Your Pride & Prejudice Homework Before the Netflix Miniseries Drops
On the podcast we talked about all of this, and we also realized that a new adaptation is the perfect excuse to do your homework. Whether you've seen all of these or none of them, here's every P&P adaptation worth watching before Netflix has its turn.
1995 BBC MiniseriesStart here. Six episodes, Colin Firth, the wet shirt, Jennifer Ehle being the sharpest Lizzy ever put on screen. It's the most faithful adaptation and the one every other version gets measured against.

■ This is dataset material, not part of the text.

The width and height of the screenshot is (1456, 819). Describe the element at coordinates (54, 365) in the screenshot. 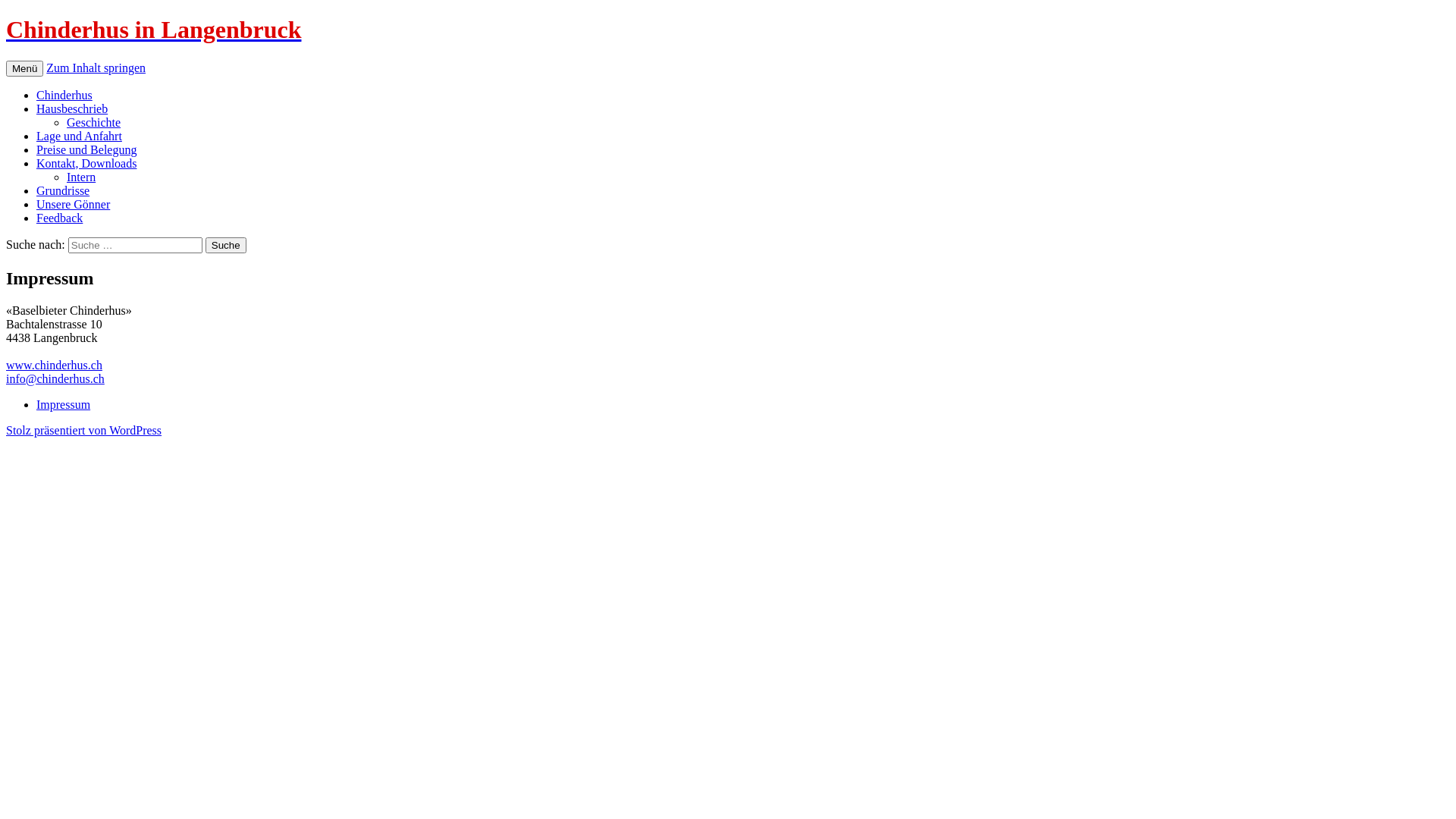

I see `'www.chinderhus.ch'` at that location.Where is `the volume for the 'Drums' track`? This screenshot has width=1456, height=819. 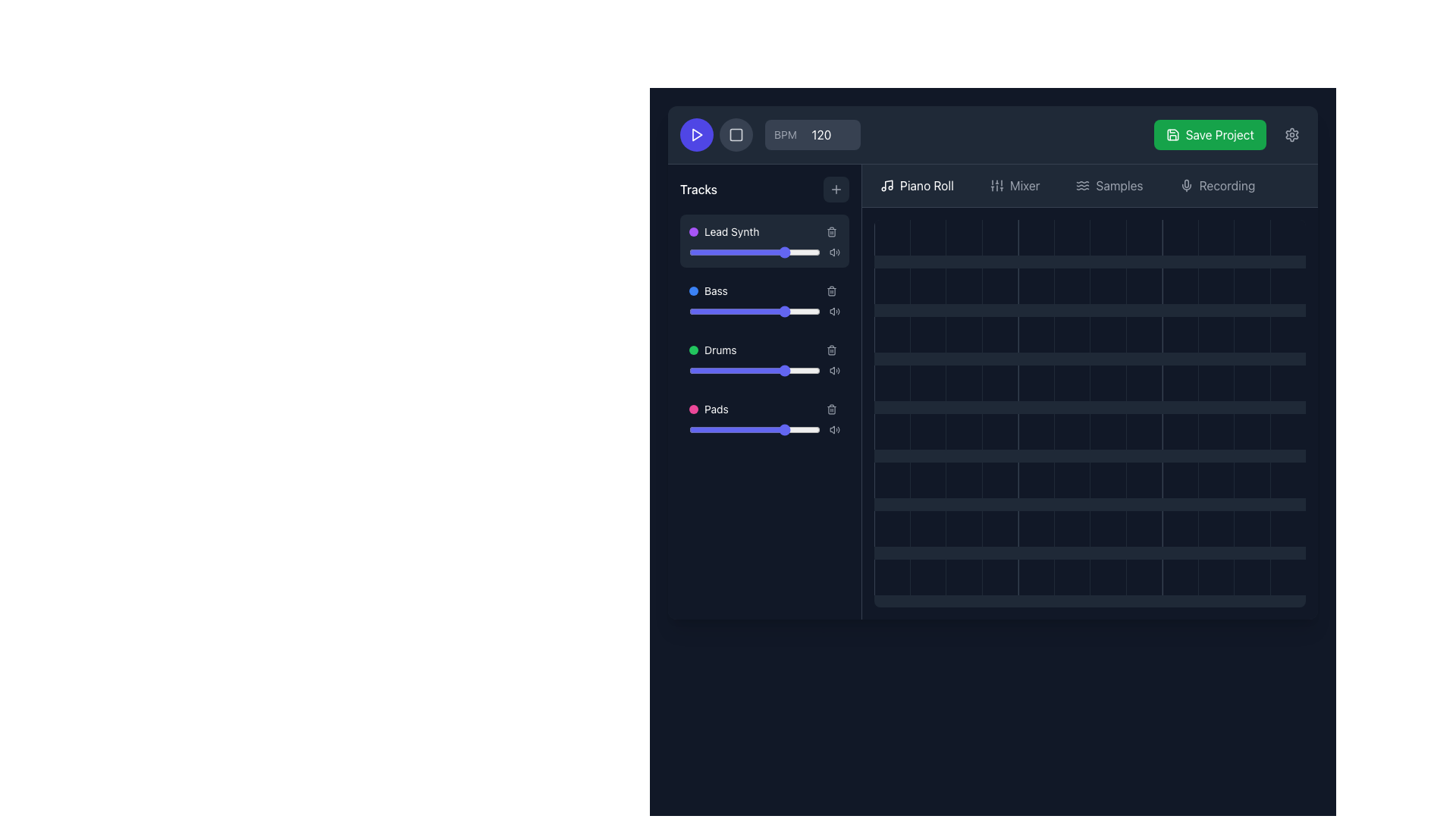
the volume for the 'Drums' track is located at coordinates (778, 350).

If you haven't seen it, clear your weekend.
2005 Film
The 1995 miniseries has the better Lizzy, but the 2005 film has the better Darcy. Matthew Macfadyen plays him as genuinely socially awkward rather than just cold, and the cinematography makes it one of the most beautiful versions to exist. The rain proposal and the hand flex have been living rent-free in people's heads for twenty years for a reason.
Bridget Jones's Diary (2001)
Helen Fielding wrote Bridget Jones as an explicit P&P retelling, and then the movie had the audacity to cast Colin Firth as the Darcy analog, making him essentially play Mr. Darcy playing Mr. Darcy. It holds up completely and proves this story works in literally any setting.
Austenland (2013)
Keri Russell plays an Austen superfan who spends her savings on a Regency theme resort to find her own Darcy. It is deeply cheesy and commits entirely to that bit. Watch it in the right headspace and you'll have a great time.
Pride & Prejudice + Zombies (2016)
This should not work, and yet. The Bennet sisters are zombie-slaying martial arts experts and the movie is still surprisingly faithful to the source material. Lizzy is still sharp, Darcy is still insufferable, and the zombies are almost incidental. Weirdly worth your time.
Death Comes to Pemberley (2013)
P.D. James wrote a murder mystery sequel to P&P, someone turned it into a miniseries, and Matthew Rhys plays Darcy. It's darker than your typical Austen content and raises real questions about what life at Pemberley actually looked like after the happily ever after. A different vibe, but a good one.
Lost in Austen (2008)
A modern woman accidentally swaps places with Elizabeth Bennet, ruins the entire plot, and then desperately tries to fix it. Meta, funny, and completely self-aware. One of the more creative takes on the source material and worth watching for the concept alone.
Pride & Prejudice: A Latter-Day Comedy (2003)
P&P transplanted to BYU campus with Mormon college students. Low budget, high commitment, and genuinely charming if you meet it where it is.
The Netflix version has a cast that could genuinely compete with 1995 for the title of best adaptation, and we'll be covering it on the podcast the second it drops. In the meantime, get caught up.